Winning her country’s first medal in 25 years, the teen took silver in the 200m, finishing behind Jamaica’s five-time Olympic champion Elaine Thompson-Herah. Mboma’s time of 21.81 seconds was the then fastest time ever run by a woman under the age of 20.
She went on to become the 200m Diamond League champion in September in Zurich, where her time of 21.78 set both another under-20 world record and a new African record.

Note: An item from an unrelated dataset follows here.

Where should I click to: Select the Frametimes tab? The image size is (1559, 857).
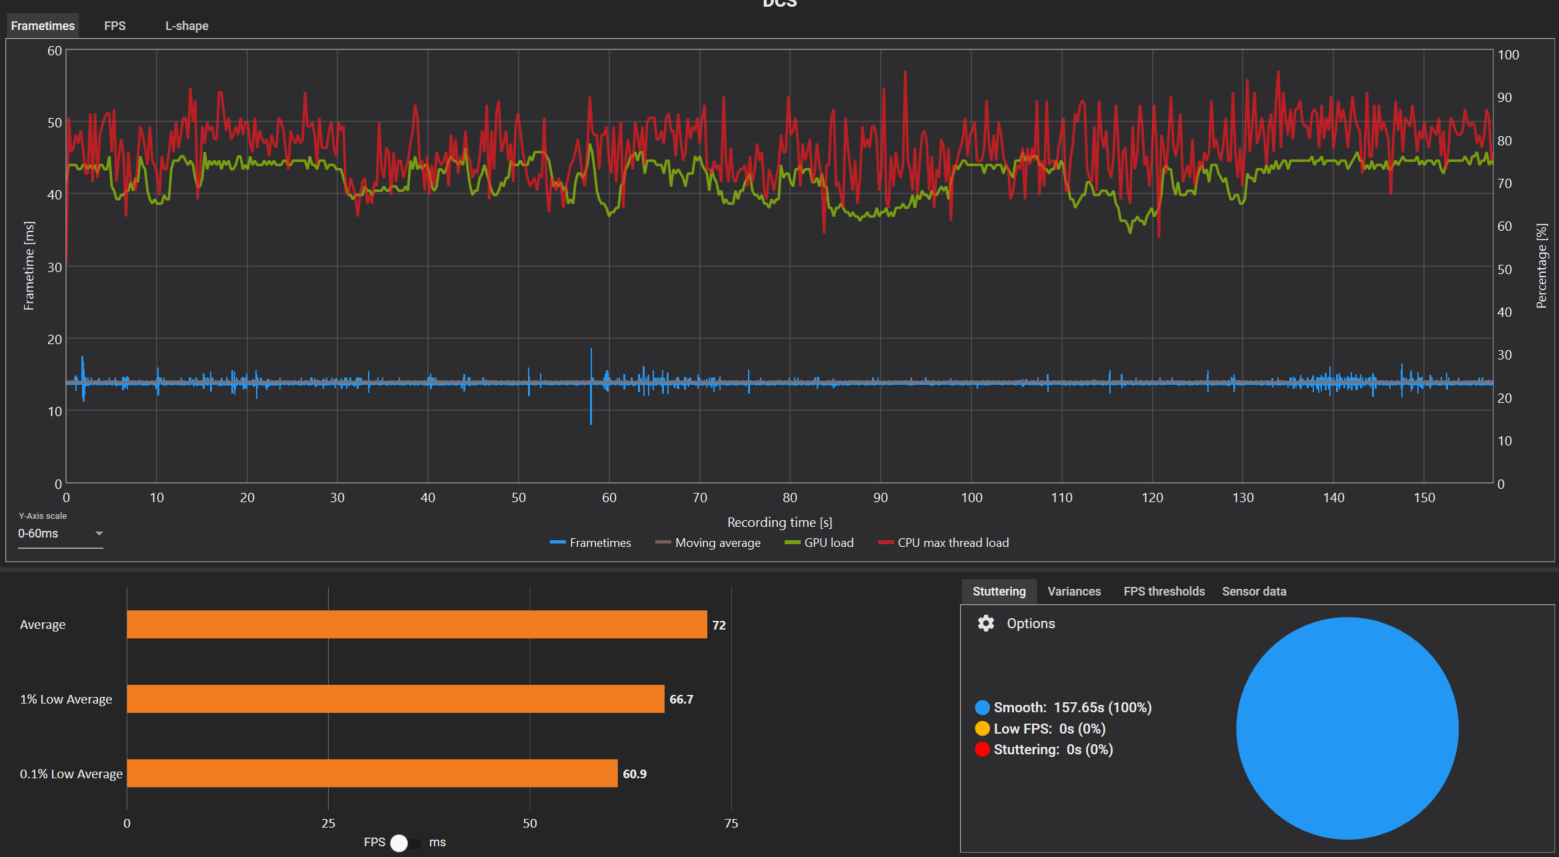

The 18-year-old only began focussing on the 200m earlier this year, after being barred from the 400m by global governing body World Athletics because of her naturally high testosterone levels.
Edouard Mendy
Country: Senegal Age: 29 Discipline: Football goalkeeper
Edouard Mendy has impressed at Stamford Bridge since signing for Chelsea from French side Rennes in September 2020 and was instrumental in the west London club’s Champions League success in May.
He kept a record-equalling nine clean sheets en route to lifting the trophy in his debut season in the competition. Mendy also made history by becoming the first African goalkeeper to play in a Champions League final and the first in Europe’s showpiece event since Zimbabwe’s Bruce Grobbelaar appeared in the 1985 final of the European Cup, the tournament’s predecessor, for Liverpool.

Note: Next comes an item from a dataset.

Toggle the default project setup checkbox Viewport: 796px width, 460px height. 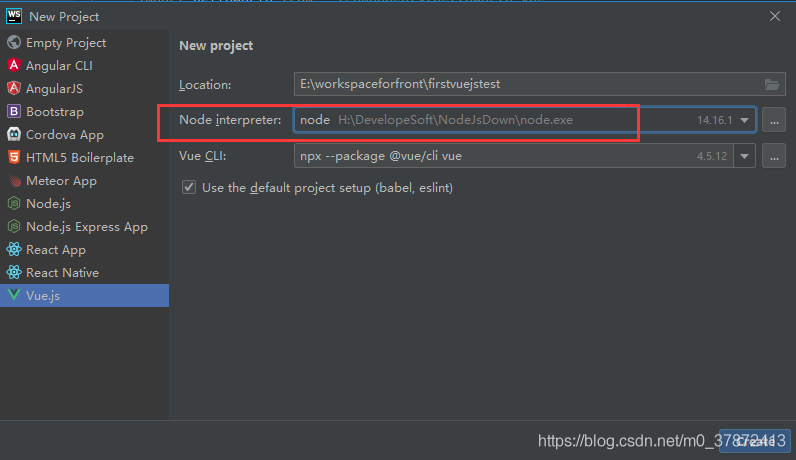pyautogui.click(x=189, y=187)
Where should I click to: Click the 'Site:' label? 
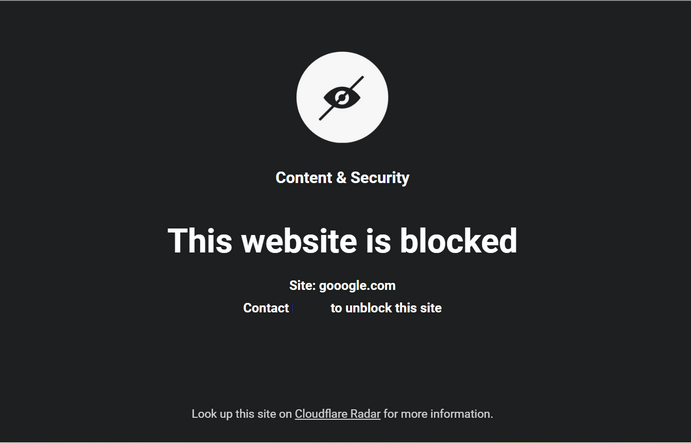tap(302, 286)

Mendy’s 19 clean sheets last season across both the Champions League and Premier League saw him pick up the Uefa Goalkeeper of 2020-21 award.
The Uefa Super Cup winner has also been nominated for Fifa’s best goalkeeper of 2021, but the man who collected an FA Cup runners-up medal in May recently missed out on winning France Football magazine’s Yashin Trophy for the best goalkeeper in Europe.
Tatjana Schoenmaker
Country: South Africa Age: 24 Discipline: Breaststroke
Tatjana Schoenmaker made waves in Tokyo where she not only took home a gold and a silver for South Africa, but set new world and Olympic records in the 200m and 100m breaststroke respectively in the process.

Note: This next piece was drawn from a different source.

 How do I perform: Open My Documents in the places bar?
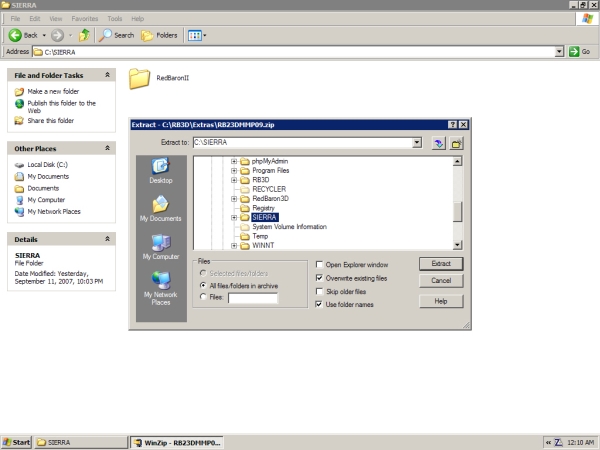point(160,207)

In doing so, she won South Africa’s first Olympic medal in women’s swimming since 2000 and ended her country’s 25-year wait for a female Games gold in the pool as she finished first in the 200m final.
Schoenmaker almost quit the sport in 2016 after missing out on qualification for the Rio Games by one-hundredth of a second. But she stuck with the sport and has since amassed multiple national and continental records, two Commonwealth Games golds and a world silver medal.
“The next challenge is, how can I improve on myself? I’m excited to see where my swimming is going to go,” she said.